Loading CSV file into Database can be cumbersome task if your Database provider does not offer an out of box feature for this. Most of the time you’ll spend up in creating valid insert statements and putting up values escaping all special characters. Importing CSV files gets a bit complicated when you start doing things like importing files with description fields that can contain punctuation (such as commas or single-double quotation marks). So here’s a simple Java Utility class that can be used to load CSV file into Database. Note how we used some of the best practices for loading data. The CSV file is parsed line by line and SQL insert query is created. The values in query are binded and query is added to SQL batch. Each batch is executed when a limit is reached (in this case 1000 queries per batch).
Let’s us check an example. Below is the sample CSV file that I want to upload in database table Customer. employee.csv – Sample CSV file:
EMPLOYEE_ID,FIRSTNAME,LASTNAME,BIRTHDATE,SALARY
1,Dean,Winchester,27.03.1975,60000
2,John,Winchester,01.05.1960,120000
3,Sam,Winchester,04.01.1980,56000
Code language: CSS (css)
The Table customer contains few fields. We added fields of different types like VARCHAR, DATE, NUMBER to check our load method works properly. Table: Customer – Database table
CREATE TABLE Customer (
EMPLOYEE_ID NUMBER,
FIRSTNAME VARCHAR2(50 BYTE),
LASTNAME VARCHAR2(50 BYTE),
BIRTHDATE DATE,
SALARY NUMBER
)
Code language: SQL (Structured Query Language) (sql)

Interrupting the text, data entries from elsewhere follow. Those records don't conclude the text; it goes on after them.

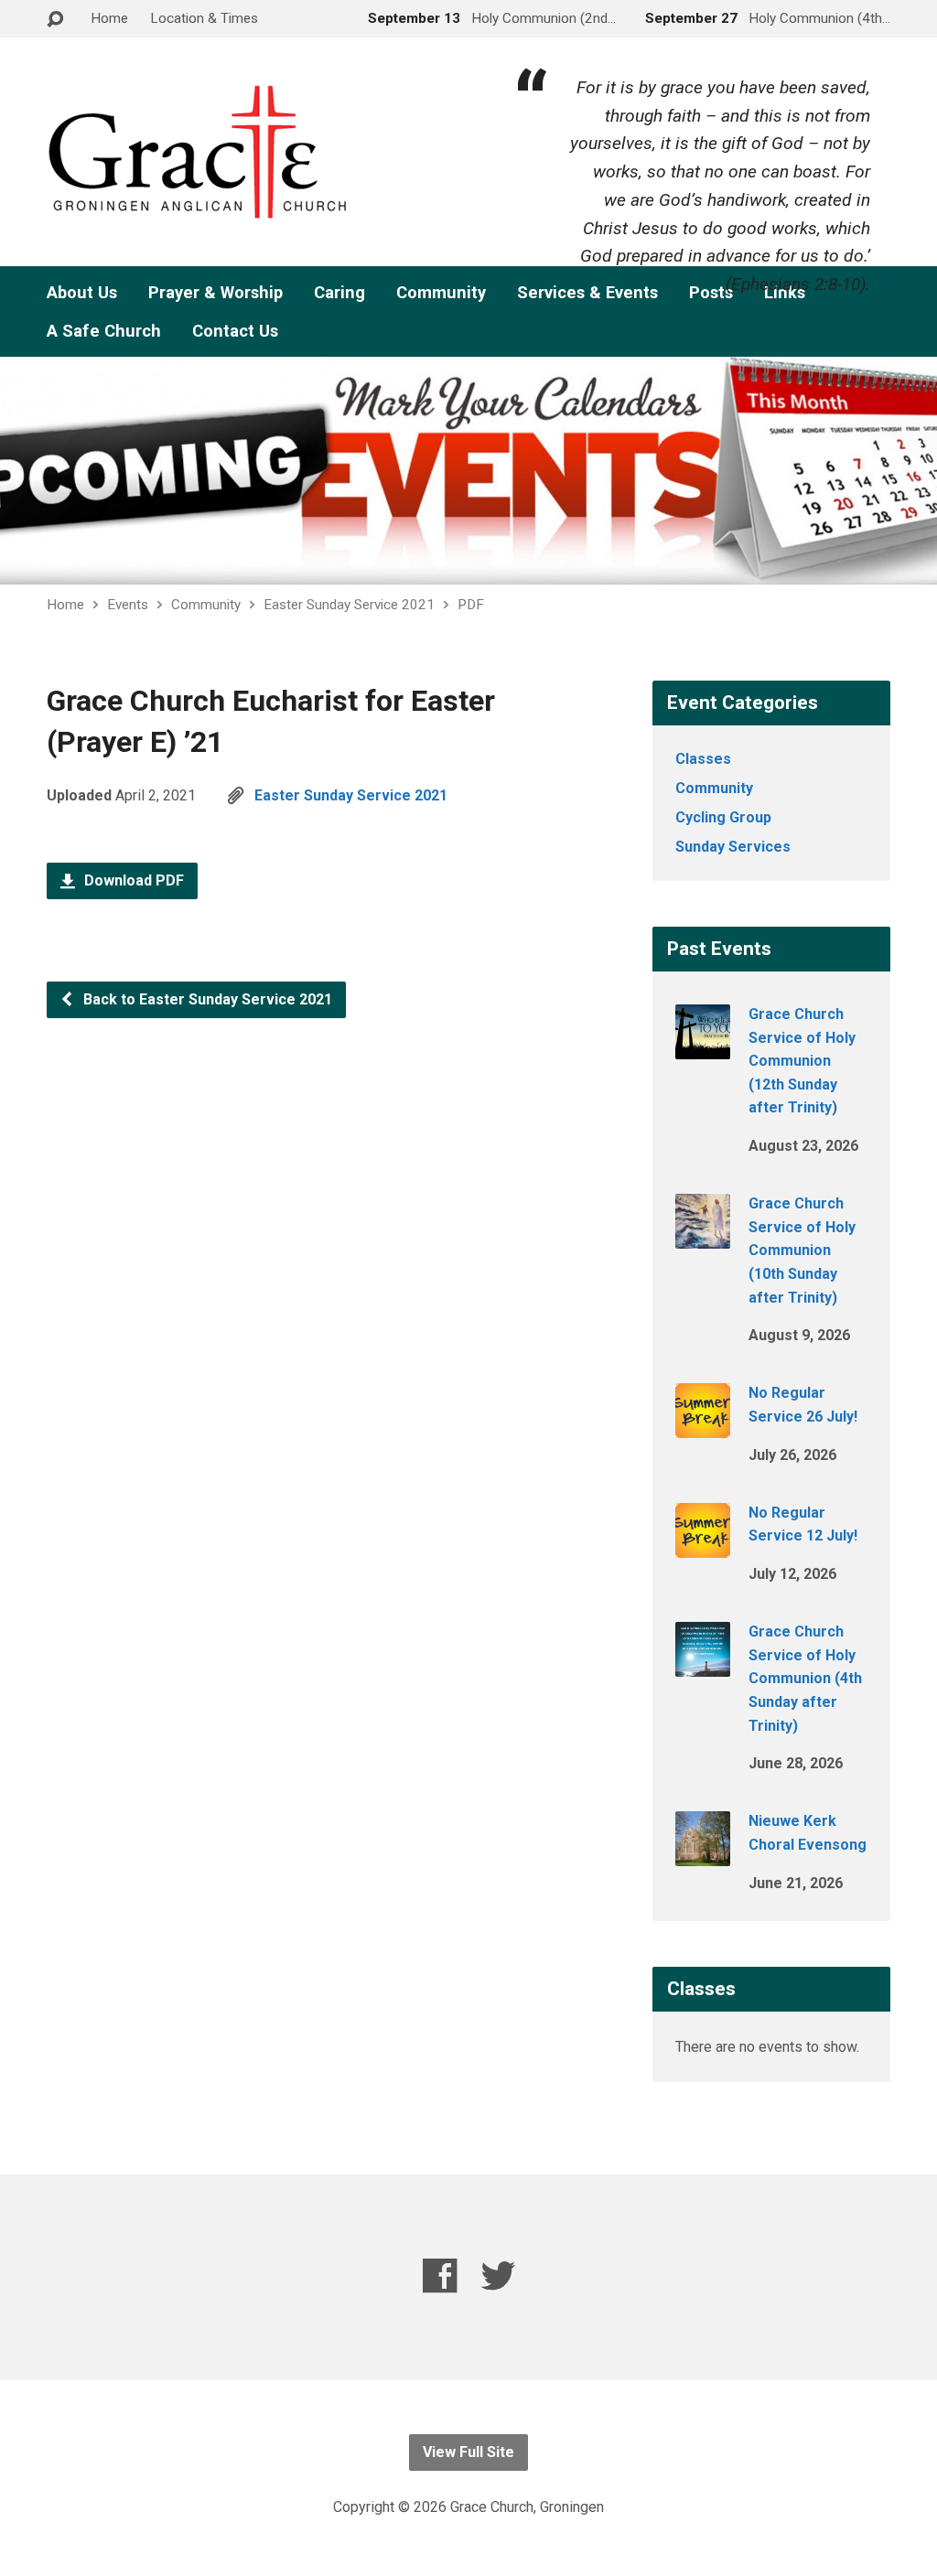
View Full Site (468, 2452)
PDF (471, 604)
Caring (339, 292)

Following is a sample Java class that will use CSVLoader utility class (we will come to this shortly). Main.java – Load sample.csv to database
package net.viralpatel.java;
import java.sql.Connection;
import java.sql.DriverManager;
import java.sql.SQLException;
public class Main {
private static String JDBC_CONNECTION_URL =
"jdbc:oracle:thin:SCOTT/TIGER@localhost:1500:MyDB";
public static void main(String[] args) {
try {
CSVLoader loader = new CSVLoader(getCon());
loader.loadCSV("C:\\employee.sql", "CUSTOMER", true);
} catch (Exception e) {
e.printStackTrace();
}
}
private static Connection getCon() {
Connection connection = null;
try {
Class.forName("oracle.jdbc.driver.OracleDriver");
connection = DriverManager.getConnection(JDBC_CONNECTION_URL);
} catch (ClassNotFoundException e) {
e.printStackTrace();
} catch (SQLException e) {
e.printStackTrace();
}
return connection;
}
}
Code language: Java (java)
In above Main class, we created an object of class CSVLoader
using parameterized constructor and passed java.sql.Connection
object. Then we called the loadCSV
method with three arguments. First the path of CSV file, second the table name where data needs to be loaded and third boolean parameter which decides whether table has to be truncated before inserting new records. Execute this Java class and you’ll see the records getting inserted in table.
The CSV is successfully loaded in database. Let’s check the Utility class now. I strongly recommend you to go through below tutorials as the Utility class combines the idea from these tutorials.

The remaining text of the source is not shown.